- Excerpted records -

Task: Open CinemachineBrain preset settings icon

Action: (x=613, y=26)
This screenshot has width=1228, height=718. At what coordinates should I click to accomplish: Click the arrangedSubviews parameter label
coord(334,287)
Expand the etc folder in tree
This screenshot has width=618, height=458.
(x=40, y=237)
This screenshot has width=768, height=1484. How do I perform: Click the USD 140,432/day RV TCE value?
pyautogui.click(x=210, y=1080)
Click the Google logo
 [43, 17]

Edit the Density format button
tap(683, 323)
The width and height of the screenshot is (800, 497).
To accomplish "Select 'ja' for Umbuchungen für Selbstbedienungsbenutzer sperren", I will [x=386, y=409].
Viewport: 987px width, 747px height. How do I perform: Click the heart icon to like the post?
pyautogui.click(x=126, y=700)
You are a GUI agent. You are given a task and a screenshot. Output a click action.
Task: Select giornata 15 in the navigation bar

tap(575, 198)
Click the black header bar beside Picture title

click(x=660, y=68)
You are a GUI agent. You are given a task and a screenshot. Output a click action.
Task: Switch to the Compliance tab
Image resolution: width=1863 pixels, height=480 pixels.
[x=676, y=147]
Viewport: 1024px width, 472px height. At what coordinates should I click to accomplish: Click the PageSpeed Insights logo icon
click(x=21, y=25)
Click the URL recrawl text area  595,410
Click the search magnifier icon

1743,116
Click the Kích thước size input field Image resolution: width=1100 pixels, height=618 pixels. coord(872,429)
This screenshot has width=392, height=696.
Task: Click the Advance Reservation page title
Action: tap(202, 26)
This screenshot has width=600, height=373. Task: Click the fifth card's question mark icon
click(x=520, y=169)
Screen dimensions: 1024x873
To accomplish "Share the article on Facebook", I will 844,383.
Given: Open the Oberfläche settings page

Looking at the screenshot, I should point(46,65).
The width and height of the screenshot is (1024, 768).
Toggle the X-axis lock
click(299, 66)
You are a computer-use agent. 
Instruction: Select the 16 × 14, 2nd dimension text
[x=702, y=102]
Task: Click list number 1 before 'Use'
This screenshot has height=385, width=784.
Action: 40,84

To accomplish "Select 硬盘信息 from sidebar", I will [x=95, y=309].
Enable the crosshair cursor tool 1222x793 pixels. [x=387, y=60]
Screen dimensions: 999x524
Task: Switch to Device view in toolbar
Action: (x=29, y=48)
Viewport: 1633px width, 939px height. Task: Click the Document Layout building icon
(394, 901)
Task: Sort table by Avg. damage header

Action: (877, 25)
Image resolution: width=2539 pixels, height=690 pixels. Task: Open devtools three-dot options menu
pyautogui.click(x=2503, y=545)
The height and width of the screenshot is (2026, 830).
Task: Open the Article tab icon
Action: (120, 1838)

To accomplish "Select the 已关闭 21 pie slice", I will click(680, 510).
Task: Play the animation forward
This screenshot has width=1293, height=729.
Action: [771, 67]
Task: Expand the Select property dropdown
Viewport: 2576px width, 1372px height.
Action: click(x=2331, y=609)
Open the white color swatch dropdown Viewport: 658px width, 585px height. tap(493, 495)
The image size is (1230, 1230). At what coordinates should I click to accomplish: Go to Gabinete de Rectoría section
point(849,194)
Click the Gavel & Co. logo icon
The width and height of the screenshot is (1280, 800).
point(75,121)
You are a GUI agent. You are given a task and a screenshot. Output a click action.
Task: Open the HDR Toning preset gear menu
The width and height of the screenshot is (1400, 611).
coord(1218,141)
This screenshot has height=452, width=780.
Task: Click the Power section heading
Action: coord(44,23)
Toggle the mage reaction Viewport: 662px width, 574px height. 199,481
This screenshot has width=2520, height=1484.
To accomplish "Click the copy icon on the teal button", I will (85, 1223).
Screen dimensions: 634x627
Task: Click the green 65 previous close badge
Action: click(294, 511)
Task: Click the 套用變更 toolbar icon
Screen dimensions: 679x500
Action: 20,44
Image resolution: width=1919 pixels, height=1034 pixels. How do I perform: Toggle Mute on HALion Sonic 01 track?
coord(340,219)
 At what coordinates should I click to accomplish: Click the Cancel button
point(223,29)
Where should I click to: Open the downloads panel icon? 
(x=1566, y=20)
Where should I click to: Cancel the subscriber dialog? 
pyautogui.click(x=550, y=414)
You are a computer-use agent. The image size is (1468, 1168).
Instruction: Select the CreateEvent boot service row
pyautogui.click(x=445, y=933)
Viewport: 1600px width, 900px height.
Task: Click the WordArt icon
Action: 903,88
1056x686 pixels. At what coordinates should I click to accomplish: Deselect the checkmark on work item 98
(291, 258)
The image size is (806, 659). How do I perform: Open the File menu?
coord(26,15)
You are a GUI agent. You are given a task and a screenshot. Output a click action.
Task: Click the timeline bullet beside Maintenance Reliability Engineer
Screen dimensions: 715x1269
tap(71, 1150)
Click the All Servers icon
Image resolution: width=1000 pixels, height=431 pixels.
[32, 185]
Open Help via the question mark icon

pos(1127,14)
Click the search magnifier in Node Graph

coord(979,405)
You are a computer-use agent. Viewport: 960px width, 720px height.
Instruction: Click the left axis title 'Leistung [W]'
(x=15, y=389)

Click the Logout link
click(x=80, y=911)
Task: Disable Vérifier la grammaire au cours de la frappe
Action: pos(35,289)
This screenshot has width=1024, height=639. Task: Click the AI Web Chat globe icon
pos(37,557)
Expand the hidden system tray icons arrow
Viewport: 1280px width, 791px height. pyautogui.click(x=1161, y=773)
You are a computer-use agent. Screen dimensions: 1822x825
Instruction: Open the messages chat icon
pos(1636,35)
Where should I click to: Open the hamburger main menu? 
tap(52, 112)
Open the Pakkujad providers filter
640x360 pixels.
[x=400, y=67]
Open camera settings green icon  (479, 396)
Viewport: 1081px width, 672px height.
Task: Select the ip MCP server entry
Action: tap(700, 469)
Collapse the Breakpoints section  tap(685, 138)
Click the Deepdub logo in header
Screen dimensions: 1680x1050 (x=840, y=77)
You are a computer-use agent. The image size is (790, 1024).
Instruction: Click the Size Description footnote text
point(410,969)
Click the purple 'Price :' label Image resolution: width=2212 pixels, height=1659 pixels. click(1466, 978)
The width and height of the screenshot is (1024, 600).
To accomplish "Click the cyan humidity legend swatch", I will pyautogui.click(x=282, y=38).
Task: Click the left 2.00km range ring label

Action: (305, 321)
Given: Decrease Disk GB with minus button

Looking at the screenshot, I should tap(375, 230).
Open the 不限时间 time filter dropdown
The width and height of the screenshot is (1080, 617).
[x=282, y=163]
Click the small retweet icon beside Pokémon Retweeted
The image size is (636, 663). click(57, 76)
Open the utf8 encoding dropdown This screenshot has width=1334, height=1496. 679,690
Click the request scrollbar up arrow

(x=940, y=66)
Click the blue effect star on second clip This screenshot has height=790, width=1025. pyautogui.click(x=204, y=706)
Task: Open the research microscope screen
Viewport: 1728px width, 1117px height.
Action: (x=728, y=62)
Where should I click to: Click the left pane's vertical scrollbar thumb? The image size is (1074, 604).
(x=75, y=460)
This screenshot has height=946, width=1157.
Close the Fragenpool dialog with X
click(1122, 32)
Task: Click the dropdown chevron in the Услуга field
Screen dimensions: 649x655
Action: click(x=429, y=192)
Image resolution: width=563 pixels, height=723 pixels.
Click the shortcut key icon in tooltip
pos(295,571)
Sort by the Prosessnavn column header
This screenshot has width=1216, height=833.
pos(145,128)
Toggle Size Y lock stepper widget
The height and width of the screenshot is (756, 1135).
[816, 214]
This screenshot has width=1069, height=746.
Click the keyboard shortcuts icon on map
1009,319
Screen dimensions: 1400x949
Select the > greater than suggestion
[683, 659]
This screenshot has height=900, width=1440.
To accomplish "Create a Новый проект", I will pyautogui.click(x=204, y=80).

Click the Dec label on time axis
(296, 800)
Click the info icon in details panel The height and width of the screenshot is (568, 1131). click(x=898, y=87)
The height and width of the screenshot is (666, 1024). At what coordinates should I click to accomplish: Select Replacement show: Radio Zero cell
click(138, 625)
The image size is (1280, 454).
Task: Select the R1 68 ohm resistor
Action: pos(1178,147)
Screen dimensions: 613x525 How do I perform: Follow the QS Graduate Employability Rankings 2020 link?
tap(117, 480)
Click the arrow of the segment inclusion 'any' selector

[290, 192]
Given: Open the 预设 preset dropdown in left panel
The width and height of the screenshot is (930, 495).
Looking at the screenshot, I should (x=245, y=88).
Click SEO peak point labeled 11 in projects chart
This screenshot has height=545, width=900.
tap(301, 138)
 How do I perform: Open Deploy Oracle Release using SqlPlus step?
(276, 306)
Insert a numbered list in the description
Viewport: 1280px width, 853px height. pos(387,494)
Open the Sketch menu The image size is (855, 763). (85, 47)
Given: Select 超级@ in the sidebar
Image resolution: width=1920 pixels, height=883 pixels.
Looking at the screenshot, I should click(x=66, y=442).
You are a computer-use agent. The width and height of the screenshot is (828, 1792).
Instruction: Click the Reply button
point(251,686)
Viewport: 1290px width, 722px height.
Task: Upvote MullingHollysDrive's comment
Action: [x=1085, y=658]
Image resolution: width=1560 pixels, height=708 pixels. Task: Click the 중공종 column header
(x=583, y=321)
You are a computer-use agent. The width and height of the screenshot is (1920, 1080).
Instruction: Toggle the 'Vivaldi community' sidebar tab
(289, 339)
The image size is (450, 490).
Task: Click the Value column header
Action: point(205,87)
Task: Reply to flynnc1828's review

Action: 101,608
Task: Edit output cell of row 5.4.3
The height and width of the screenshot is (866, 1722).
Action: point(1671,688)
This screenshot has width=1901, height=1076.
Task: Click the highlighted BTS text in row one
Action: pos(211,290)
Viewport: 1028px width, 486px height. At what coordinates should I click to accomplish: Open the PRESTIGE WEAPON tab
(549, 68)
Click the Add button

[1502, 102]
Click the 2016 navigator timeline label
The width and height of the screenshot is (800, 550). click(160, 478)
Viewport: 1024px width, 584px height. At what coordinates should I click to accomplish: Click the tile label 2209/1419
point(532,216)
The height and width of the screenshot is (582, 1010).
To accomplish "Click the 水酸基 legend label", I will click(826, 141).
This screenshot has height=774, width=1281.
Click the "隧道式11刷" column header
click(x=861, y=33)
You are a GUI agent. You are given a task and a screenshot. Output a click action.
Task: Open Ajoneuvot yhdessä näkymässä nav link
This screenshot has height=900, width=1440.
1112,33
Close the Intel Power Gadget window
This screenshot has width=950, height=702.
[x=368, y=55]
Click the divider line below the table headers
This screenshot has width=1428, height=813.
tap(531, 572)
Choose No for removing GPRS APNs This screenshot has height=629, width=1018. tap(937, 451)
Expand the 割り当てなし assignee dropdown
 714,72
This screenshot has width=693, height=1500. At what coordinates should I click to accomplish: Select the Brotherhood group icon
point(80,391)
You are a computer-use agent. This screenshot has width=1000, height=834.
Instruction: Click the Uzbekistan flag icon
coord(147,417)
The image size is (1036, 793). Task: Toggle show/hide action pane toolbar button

- Work item -
Pull every line containing the string "computer" out of the data above and copy it.

- Exercise answer -
You are a computer-use agent. 
You are a computer-use agent. The image size is (1468, 1168).
You are a computer-use agent. Viewport: 960px width, 720px height.
You are a computer-use agent. Screen dimensions: 1822x825
You are a computer-use agent. The image size is (790, 1024).
You are a computer-use agent. The width and height of the screenshot is (828, 1792).
You are a computer-use agent. The width and height of the screenshot is (1920, 1080).
You are a computer-use agent. This screenshot has width=1000, height=834.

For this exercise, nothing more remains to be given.